A standard rubber formulation, he explains, consists of at least ten different ingredients, including rubber, filler, and oils. “Our core competence is to provide renewable materials which can be used by compounders and converters.”

The automotive industry is targeting decarbonisation, but by its very nature, the materials sector cannot fully decarbonise, says Diehl. “That’s why we’re seeking to defossilise materials, using renewable carbon.”

Bio-based materials ‘will be ubiquitous’

A proponent of biomaterials, Mielewski cites only benefits to their use in manufacturing. “We found that natural fibre composites can meet the robust performance and durability of automotive applications, without compromise. They are generally processed at lower injection moulding temperatures than glass fibre or talc composites, which saves energy. In addition, certain composites were found to have enhanced properties.”

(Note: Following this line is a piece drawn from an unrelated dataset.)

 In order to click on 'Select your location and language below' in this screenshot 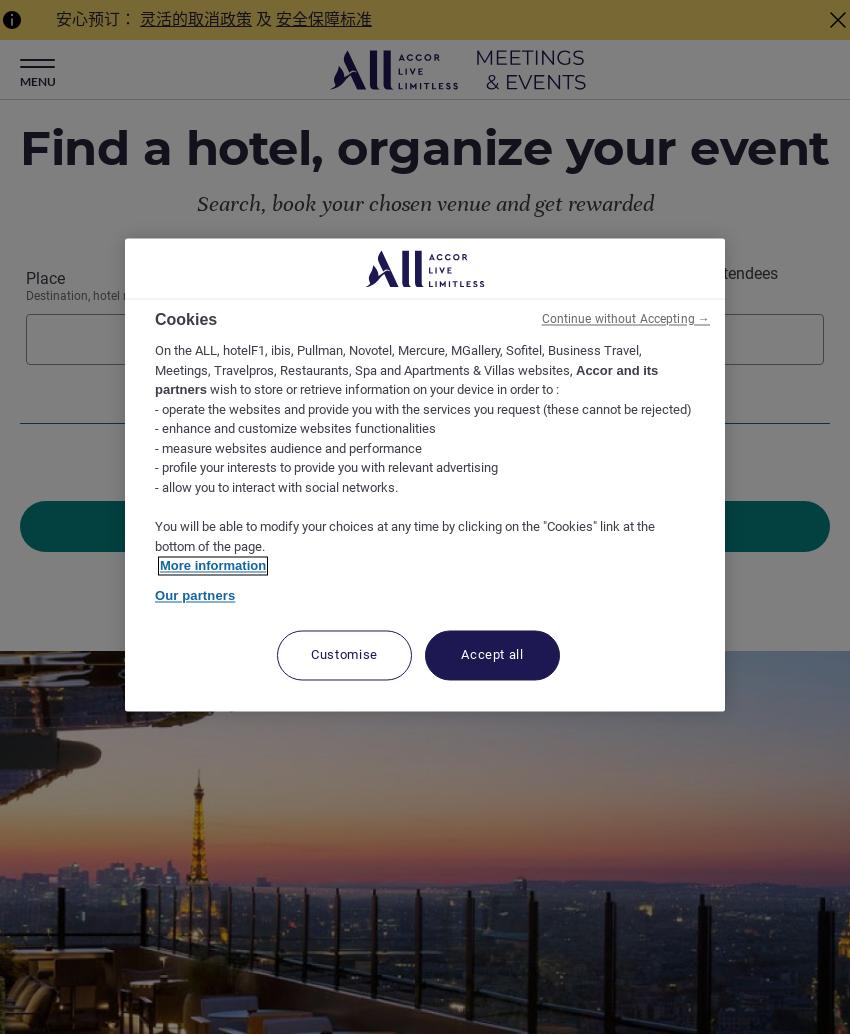, I will do `click(264, 860)`.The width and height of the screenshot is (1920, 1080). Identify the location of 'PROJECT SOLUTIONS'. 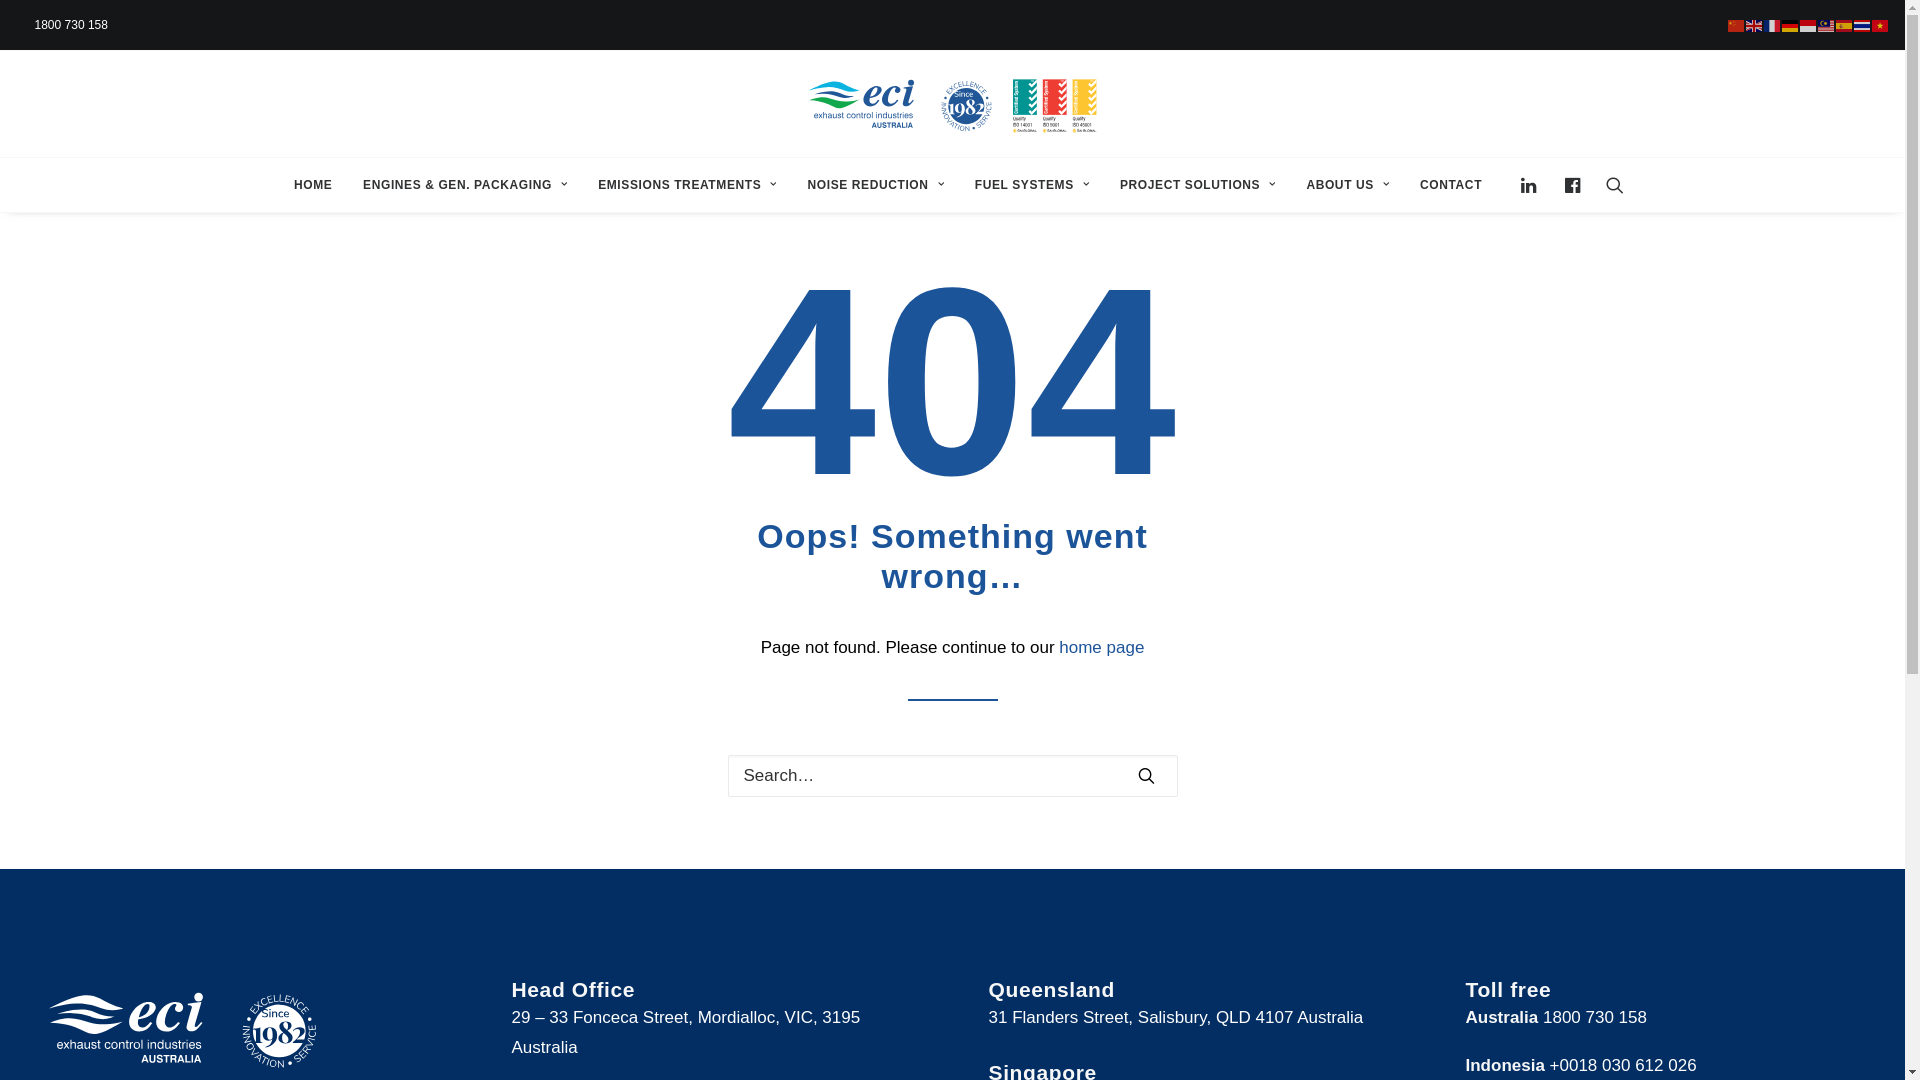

While acknowledging the automotive industry’s resistance to change and perceived risk, Mielewski remains bullish on the prospects for bio-based materials in automotive. “Our understanding of natural materials over the past 20-plus years is that they can provide significant benefits in weight reduction,” she says. “They also use less energy during processing, and enhance material properties, all while having a reduced impact on the planet. Although the transition has been slow, I believe that in the future these materials will be ubiquitous.”